> **Stored data entries**:
━━━━━━
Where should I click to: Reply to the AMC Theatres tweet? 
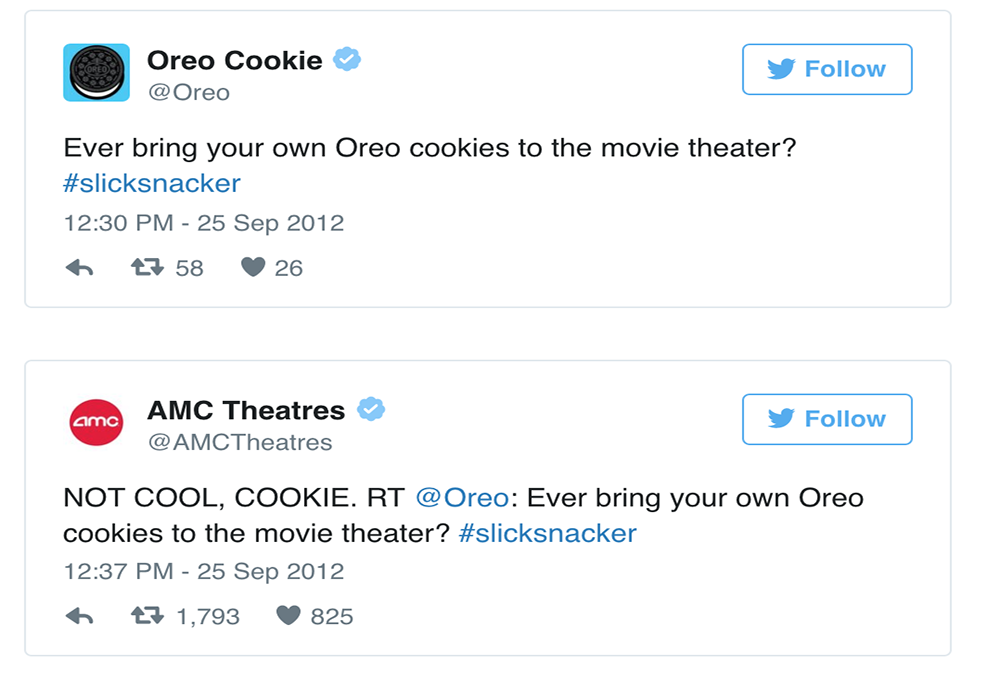(80, 616)
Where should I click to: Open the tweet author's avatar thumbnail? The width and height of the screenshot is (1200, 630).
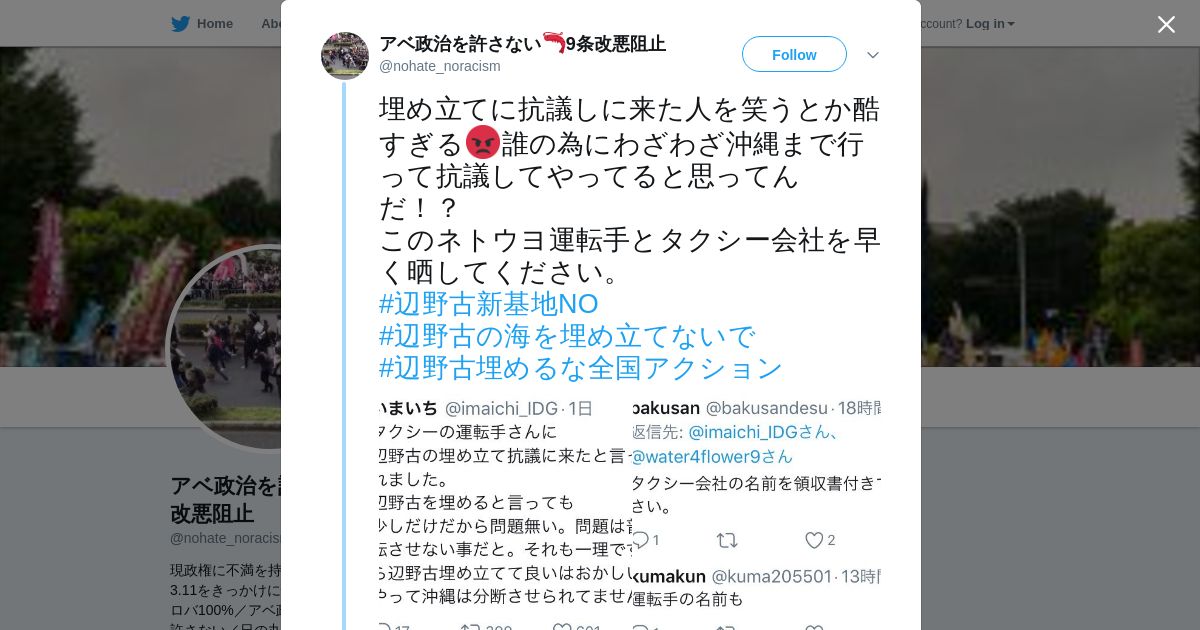[x=345, y=55]
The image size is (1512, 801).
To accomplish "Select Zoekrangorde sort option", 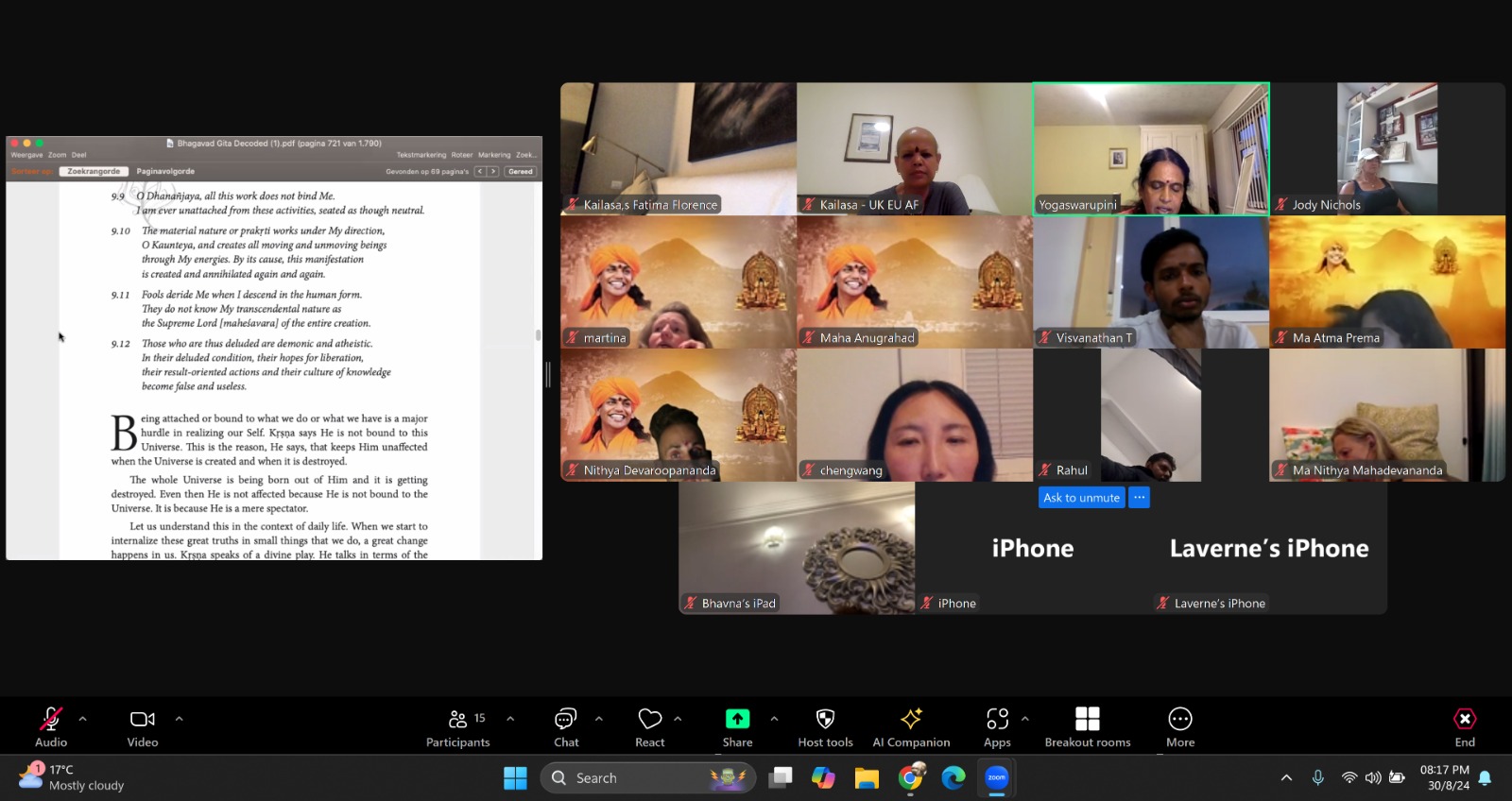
━━━━━━
> **What the task asks**:
What is needed is an exact restatement of every line from the one containing "Where should I click to: Open" through the last line of the records, pictures left out.

> **Finished exercise**:
Where should I click to: Open the tweet author's avatar thumbnail? The width and height of the screenshot is (1200, 630).
[x=345, y=55]
The image size is (1512, 801).
To accomplish "Select Zoekrangorde sort option", 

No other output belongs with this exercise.